To be done:
Return the material from the line that contains "You are a GUI" through the line that contains "click(235, 37)", both included, reproduced verbatim.

Dataset rows:
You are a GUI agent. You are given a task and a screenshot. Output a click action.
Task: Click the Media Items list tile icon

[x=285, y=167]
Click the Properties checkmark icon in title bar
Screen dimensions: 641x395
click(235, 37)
---
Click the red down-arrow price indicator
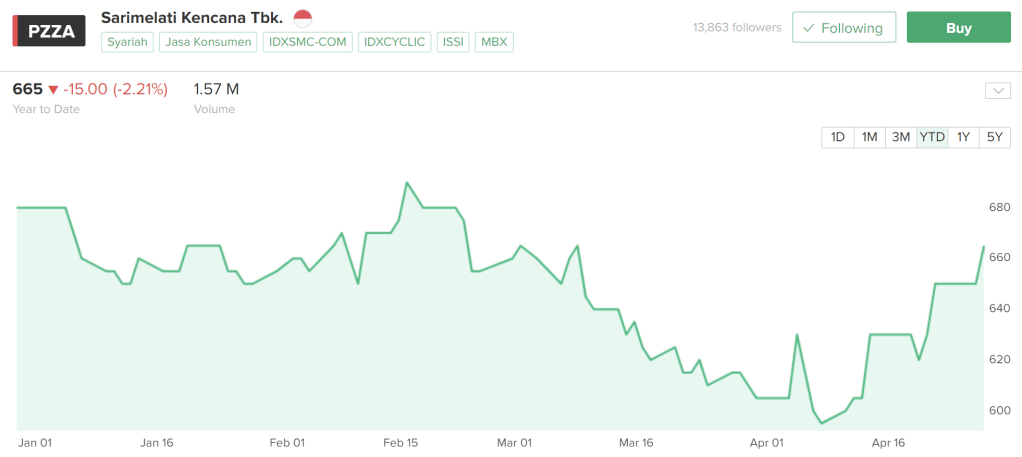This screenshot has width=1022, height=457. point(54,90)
...
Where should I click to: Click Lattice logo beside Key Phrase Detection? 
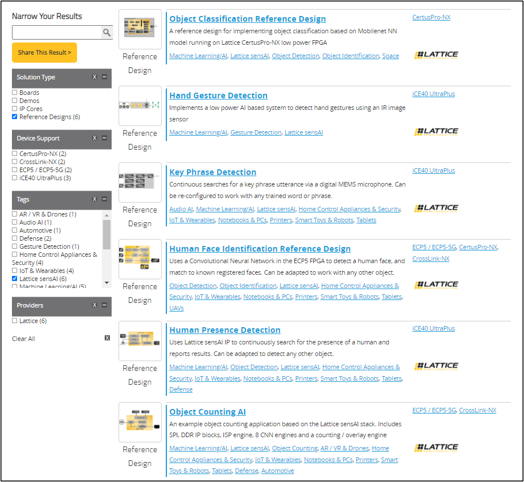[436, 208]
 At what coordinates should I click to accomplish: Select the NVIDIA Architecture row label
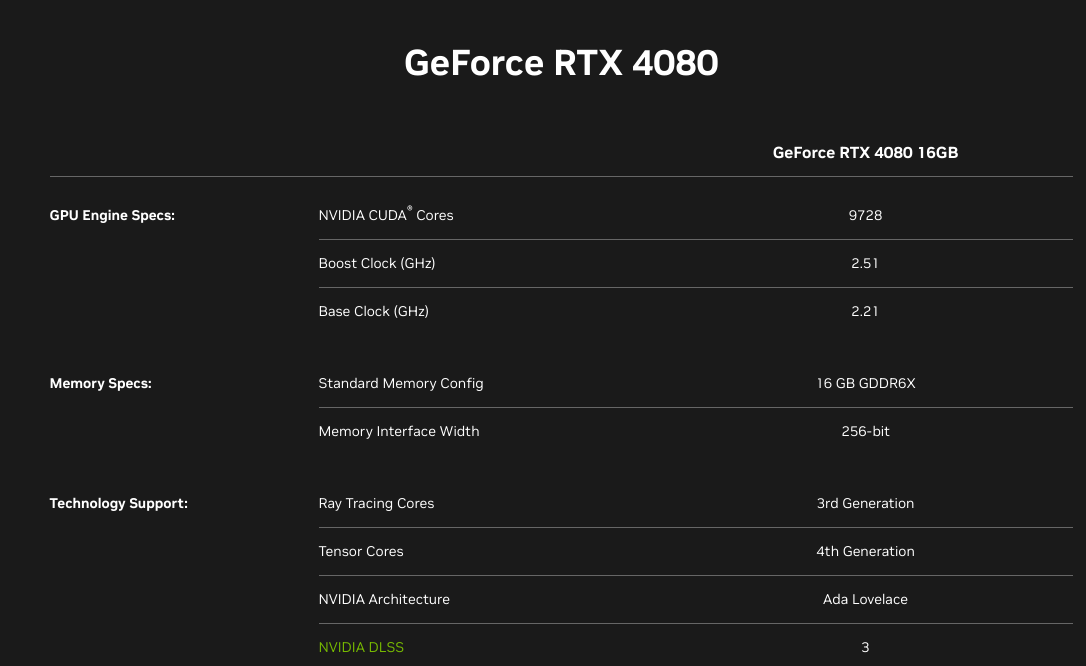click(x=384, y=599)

Exercise result:
You are a GUI agent. You are given a task and a screenshot. Output a click action.
Task: Click the Media Items list tile icon

[x=285, y=167]
Click the Properties checkmark icon in title bar
Screen dimensions: 641x395
click(235, 37)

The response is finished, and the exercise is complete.